Tor security advisory: "relay early" traffic confirmation attack

This advisory was posted on the tor-announce mailing list.

SUMMARY:

On July 4 2014 we found a group of relays that we assume were trying to deanonymize users. They appear to have been targeting people who operate or access Tor hidden services. The attack involved modifying Tor protocol headers to do traffic confirmation attacks.

The attacking relays joined the network on January 30 2014, and we removed them from the network on July 4. While we don't know when they started doing the attack, users who operated or accessed hidden services from early February through July 4 should assume they were affected.

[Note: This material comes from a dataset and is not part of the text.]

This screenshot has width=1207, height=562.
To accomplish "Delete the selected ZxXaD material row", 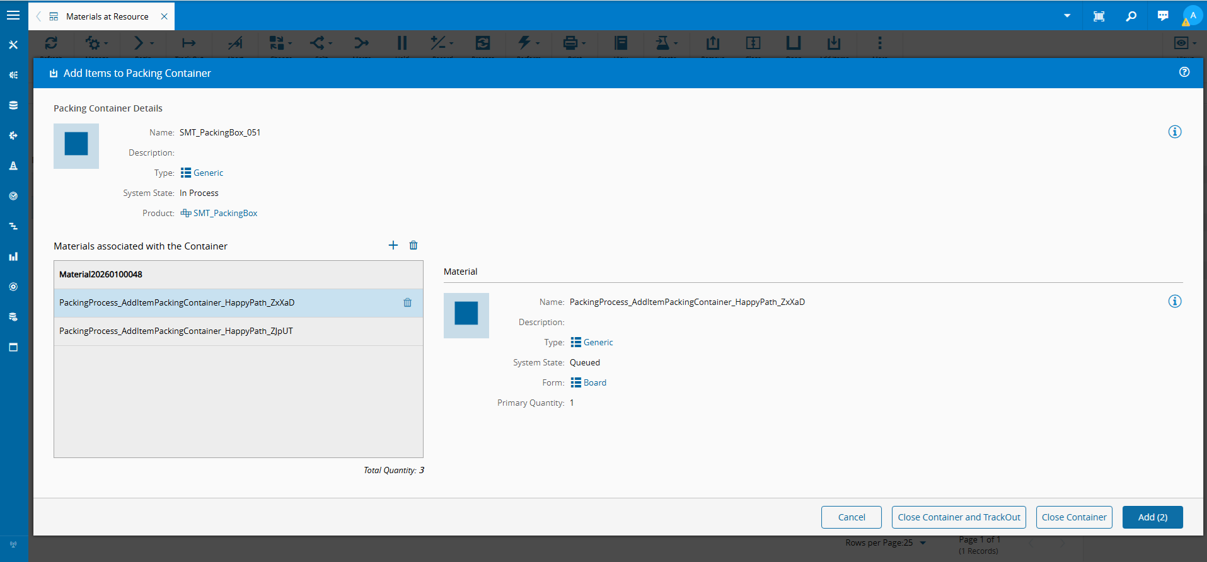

Unfortunately, it's still unclear what "affected" includes. We know the attack looked for users who fetched hidden service descriptors, but the attackers likely were not able to see any application-level traffic (e.g. what pages were loaded or even whether users visited the hidden service they looked up). The attack probably also tried to learn who published hidden service descriptors, which would allow the attackers to learn the location of that hidden service. In theory the attack could also be used to link users to their destinations on normal Tor circuits too, but we found no evidence that the attackers operated any exit relays, making this attack less likely. And finally, we don't know how much data the attackers kept, and due to the way the attack was deployed (more details below), their protocol header modifications might have aided other attackers in deanonymizing users too.

Relays should upgrade to a recent Tor release (0.2.4.23 or 0.2.5.6-alpha), to close the particular protocol vulnerability the attackers used — but remember that preventing traffic confirmation in general remains an open research problem. Clients that upgrade (once new Tor Browser releases are ready) will take another step towards limiting the number of entry guards that are in a position to see their traffic, thus reducing the damage from future attacks like this one. Hidden service operators should consider changing the location of their hidden service.

THE TECHNICAL DETAILS:

We believe they used a combination of two classes of attacks: a traffic confirmation attack and a Sybil attack.

A traffic confirmation attack is possible when the attacker controls or observes the relays on both ends of a Tor circuit and then compares traffic timing, volume, or other characteristics to conclude that the two relays are indeed on the same circuit. If the first relay in the circuit (called the "entry guard") knows the IP address of the user, and the last relay in the circuit knows the resource or destination she is accessing, then together they can deanonymize her. You can read more about traffic confirmation attacks, including pointers to many research papers, at this blog post from 2009:
https://blog.torproject.org/blog/one-cell-enough

The particular confirmation attack they used was an active attack where the relay on one end injects a signal into the Tor protocol headers, and then the relay on the other end reads the signal. These attacking relays were stable enough to get the HSDir ("suitable for hidden service directory") and Guard ("suitable for being an entry guard") consensus flags. Then they injected the signal whenever they were used as a hidden service directory, and looked for an injected signal whenever they were used as an entry guard.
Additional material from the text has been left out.